Background: Acute cholecystitis was initially thought to be a contraindication for laparoscopic cholecystectomy. Now, as the experience is increasing, laparoscopic surgeons are gradually undertaking laparoscopic cholecystectomy as the preferred procedure even in an acute setting. Early surgery in acute presentation has better surgical outcome with lesser and cheaper hospital stay and predictive of better quality of life as compared to delayed treatment.
Aims and Objectives: The objectives of this study were to study the perioperative complications during early laparoscopic cholecystectomy.
Materials and Methods: One hundred and five patients with acute calculus cholecystitis visiting Fortis Escorts Hospital, Faridabad from June 2017 to November 2018 were studied. All patients underwent laparoscopic cholecystectomy and subsequently compared for the following intraoperative parameters: Presence of adhesions, calot’s anatomy, need for decompression of gallbladder, difficulty in dissecting the gallbladder from liver bed, retrieval of gallbladder, time taken to complete surgery, need of placement of drain, and need for conversion to open cholecystectomy. Complications studied were massive bleed, bile spillage during dissection, stone spillage, duodenal injury, and common bile duct [CBD] injury.

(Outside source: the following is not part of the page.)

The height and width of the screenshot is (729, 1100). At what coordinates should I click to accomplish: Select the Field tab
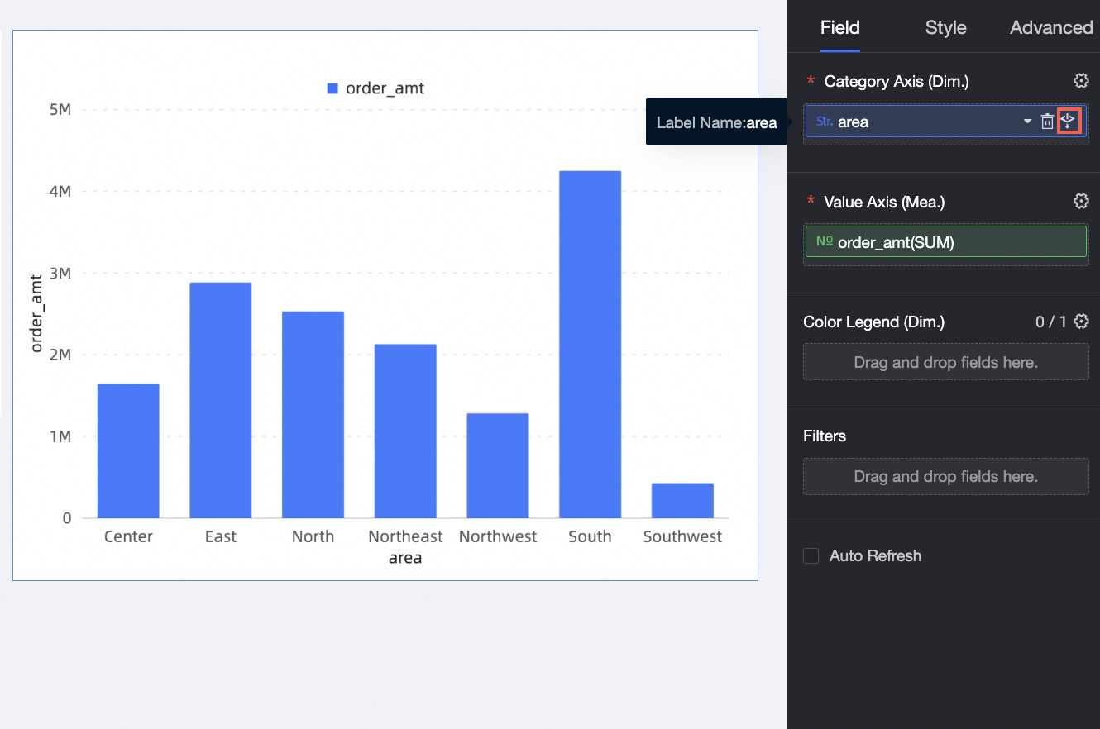pos(839,27)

Results: Decompression of the acute inflamed gallbladder facilitates laparoscopic cholecystectomy in acute cholecystitis with low conversion rate of 2.86%. Bleeding, CBD injury and duodenal injury are uncommon complications but major factors for conversion.
Conclusion: Most common reasons for difficulty in laparoscopic cholecystectomy for acute cholecystitis were found to be adhesions in Calot’s triangle and adhesion of gallbladder with surrounding structures (duodenum/transverse colon).